Prime Numbers in Binary

Prime Numbers in Binary

We usually see numbers represented in base 10 "decimal" notation, and almost all prime number lists use base 10. But we can represent numbers in any base we please. In base 10 we use 10 symbols 0,1,2,3,...,9 and in base n we use n symbols 0,1,2,3,...,(n-1)

The simplest base is 2, because in that base we have only 2 symbols 0,1

Base 2 is also call "binary" and writing numbers in binary makes them look like computer data.

In binary the positions represent 1,2,4,8,16,32,.. so the general representation of a positive integer n is..

n=sum{ai*2^i} where the coefficients {ai} are all 0 or 1 and the sum is over i from 0 to some upper limit.

Notice that, despite the left to right standard mathematical summation above, many people use the right to left notation when writing binary numbers. I don't like it, but I'll use it anyway!

So here's the first 50 prime numbers in binary..

2 10
3 11
5 101
7 111
11 1011
13 1101
17 10001
19 10011
23 10111
29 11101
31 11111
37 100101
41 101001
43 101011
47 101111
53 110101
59 111011
61 111101
67 1000011
71 1000111
73 1001001
79 1001111
83 1010011
89 1011001
97 1100001
101 1100101
103 1100111
107 1101011
109 1101101
113 1110001
127 1111111
131 10000011
137 10001001
139 10001011
149 10010101
151 10010111
157 10011101
163 10100011
167 10100111
173 10101101
179 10110011
181 10110101
191 10111111
193 11000001
197 11000101
199 11000111
211 11010011
223 11011111
227 11100011
229 11100101

Writing numbers in binary can help spot patterns we might not notice in other bases. For example..

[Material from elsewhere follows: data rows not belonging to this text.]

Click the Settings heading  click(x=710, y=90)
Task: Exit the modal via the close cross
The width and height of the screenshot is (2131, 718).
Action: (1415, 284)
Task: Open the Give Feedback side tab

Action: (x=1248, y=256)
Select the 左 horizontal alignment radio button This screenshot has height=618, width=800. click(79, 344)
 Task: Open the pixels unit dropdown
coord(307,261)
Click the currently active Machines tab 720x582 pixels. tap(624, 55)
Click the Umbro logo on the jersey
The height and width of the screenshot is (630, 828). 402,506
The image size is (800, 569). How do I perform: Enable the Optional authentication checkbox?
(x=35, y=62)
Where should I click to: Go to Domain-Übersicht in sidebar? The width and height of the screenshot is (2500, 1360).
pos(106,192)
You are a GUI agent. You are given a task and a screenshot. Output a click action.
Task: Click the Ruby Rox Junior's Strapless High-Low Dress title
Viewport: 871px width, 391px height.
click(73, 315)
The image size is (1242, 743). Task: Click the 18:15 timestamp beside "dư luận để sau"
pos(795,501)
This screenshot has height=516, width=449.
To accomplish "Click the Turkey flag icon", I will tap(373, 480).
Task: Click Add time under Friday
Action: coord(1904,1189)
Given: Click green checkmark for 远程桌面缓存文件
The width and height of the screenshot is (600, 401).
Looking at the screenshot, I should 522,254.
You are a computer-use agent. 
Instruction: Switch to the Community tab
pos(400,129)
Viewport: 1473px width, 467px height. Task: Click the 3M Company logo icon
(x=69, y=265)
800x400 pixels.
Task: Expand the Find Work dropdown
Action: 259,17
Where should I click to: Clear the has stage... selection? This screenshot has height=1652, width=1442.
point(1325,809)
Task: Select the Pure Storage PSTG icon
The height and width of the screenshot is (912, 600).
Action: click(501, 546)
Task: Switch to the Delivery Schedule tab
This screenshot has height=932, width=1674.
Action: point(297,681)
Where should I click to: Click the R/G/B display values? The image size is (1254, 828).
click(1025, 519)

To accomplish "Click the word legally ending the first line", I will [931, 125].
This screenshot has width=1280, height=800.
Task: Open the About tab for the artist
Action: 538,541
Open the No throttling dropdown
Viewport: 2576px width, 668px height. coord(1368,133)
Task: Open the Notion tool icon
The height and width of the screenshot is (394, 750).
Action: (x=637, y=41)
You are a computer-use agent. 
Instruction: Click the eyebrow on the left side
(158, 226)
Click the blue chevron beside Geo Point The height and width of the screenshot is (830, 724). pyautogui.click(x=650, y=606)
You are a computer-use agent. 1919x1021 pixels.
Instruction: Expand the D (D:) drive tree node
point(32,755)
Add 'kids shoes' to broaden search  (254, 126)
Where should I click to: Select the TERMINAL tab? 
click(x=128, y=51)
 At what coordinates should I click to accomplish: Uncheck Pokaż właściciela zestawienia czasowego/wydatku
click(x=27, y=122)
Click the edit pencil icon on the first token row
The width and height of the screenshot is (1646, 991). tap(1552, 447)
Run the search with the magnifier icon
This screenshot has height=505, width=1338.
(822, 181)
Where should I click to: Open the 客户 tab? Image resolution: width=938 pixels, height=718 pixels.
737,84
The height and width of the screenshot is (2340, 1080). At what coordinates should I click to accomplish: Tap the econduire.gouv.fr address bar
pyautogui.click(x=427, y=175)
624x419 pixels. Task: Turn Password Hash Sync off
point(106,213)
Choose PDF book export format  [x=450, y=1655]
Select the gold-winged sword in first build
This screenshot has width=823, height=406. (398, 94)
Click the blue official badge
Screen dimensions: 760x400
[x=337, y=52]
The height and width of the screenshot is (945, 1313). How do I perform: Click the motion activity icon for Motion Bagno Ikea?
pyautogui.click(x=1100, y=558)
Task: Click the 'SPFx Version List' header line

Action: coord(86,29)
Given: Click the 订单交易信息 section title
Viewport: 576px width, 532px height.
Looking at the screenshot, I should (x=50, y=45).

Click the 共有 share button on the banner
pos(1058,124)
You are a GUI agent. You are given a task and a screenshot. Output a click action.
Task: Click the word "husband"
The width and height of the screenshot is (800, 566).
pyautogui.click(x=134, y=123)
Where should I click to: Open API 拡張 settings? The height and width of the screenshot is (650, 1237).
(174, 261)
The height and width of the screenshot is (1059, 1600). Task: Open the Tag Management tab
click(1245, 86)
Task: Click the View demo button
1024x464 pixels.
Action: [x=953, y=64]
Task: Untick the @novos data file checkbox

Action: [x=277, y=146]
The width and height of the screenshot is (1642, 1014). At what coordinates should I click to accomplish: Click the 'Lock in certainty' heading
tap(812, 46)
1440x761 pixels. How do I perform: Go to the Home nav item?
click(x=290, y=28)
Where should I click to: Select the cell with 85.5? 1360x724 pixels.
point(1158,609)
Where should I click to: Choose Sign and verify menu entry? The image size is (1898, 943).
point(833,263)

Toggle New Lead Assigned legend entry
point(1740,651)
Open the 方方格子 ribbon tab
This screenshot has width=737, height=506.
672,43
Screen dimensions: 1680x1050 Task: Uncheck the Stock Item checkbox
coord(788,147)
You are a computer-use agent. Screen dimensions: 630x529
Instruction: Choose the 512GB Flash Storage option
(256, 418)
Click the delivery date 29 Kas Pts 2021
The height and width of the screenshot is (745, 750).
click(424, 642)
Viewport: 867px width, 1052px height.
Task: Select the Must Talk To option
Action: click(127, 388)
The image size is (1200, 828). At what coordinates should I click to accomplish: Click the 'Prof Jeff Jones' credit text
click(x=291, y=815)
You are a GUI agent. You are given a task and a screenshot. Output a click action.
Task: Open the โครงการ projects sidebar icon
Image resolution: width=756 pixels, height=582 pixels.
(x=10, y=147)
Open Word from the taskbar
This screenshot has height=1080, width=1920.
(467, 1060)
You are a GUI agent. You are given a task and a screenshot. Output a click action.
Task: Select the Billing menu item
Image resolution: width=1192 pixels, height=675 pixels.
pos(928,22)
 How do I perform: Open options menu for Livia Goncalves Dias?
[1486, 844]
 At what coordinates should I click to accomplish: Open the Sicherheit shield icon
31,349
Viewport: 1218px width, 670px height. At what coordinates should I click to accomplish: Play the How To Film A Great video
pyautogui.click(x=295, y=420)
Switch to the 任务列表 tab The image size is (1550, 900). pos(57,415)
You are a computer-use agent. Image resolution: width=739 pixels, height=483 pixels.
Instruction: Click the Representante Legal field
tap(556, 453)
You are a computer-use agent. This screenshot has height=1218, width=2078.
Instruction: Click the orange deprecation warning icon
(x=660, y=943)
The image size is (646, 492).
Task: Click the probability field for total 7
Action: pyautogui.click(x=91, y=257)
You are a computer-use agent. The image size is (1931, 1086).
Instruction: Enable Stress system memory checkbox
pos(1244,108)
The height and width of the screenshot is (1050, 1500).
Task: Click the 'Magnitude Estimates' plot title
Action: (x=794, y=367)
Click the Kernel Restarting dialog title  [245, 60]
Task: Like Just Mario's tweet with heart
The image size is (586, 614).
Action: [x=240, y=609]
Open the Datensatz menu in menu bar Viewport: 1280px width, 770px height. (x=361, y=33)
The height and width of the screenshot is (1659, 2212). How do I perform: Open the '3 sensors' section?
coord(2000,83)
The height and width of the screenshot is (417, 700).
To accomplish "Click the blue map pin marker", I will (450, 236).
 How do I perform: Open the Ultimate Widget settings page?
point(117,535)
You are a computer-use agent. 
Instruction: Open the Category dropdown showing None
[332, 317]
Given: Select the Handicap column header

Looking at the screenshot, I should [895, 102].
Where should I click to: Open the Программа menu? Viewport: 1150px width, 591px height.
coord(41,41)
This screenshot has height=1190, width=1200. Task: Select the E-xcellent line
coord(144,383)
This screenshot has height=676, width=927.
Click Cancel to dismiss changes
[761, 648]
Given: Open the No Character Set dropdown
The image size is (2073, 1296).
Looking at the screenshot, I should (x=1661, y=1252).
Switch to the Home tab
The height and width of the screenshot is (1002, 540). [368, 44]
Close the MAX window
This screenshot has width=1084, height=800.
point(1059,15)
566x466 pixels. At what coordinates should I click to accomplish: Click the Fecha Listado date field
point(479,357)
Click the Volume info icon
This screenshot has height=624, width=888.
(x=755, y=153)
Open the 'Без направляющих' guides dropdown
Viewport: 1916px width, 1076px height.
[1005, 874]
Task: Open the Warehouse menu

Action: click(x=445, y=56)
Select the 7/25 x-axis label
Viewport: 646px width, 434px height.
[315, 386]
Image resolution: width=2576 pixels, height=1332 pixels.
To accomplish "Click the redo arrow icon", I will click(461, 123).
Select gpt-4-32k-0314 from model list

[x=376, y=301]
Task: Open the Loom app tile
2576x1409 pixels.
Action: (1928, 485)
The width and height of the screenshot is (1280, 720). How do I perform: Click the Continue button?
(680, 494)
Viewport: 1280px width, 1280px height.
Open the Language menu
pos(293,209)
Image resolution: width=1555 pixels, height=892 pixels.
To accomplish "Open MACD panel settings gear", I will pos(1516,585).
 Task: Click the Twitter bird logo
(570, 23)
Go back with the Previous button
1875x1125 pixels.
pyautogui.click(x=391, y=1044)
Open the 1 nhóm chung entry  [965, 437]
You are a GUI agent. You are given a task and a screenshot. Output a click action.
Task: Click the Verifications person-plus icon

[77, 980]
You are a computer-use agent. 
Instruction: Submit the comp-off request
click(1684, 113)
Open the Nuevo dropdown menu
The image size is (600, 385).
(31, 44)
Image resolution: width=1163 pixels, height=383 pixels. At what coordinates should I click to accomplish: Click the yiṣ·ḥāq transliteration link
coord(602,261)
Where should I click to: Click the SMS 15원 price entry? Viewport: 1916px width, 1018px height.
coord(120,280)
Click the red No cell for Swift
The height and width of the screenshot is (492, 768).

In binary all prime numbers except 2 begin and end with 1.

The first 2 digits of the prime 71 is the prime 3 and the last 5 digits is the prime 17. So we could define a "+" operation and say that 3+17=71. Notice that the + operation depends on order, so 17+3=113 is different, but it's still a prime!

The prime 13 is just the prime 11 written backwards. The same is true for 23 and 29 and lots more. Many primes are just an earlier prime written backwards!

Some primes have all digits set to 1, so these primes are of the form (2^n)-1 where n is just the number of binary digits. Primes of this form are called Mersenne primes, named after Marin Mersenne, a French monk who studied them in the 17th century.

Here's another interesting thing. The twin prime pair (1049,1051)=(10000011001,10000011011) in binary. Now concatenate the binary bit streams to get 1000001100110000011011=2149403 and this is also a prime! Primes generating primes. Quite amazing.

I wonder what we would discover if we used sophisticated computer pattern recognition on prime numbers in binary format?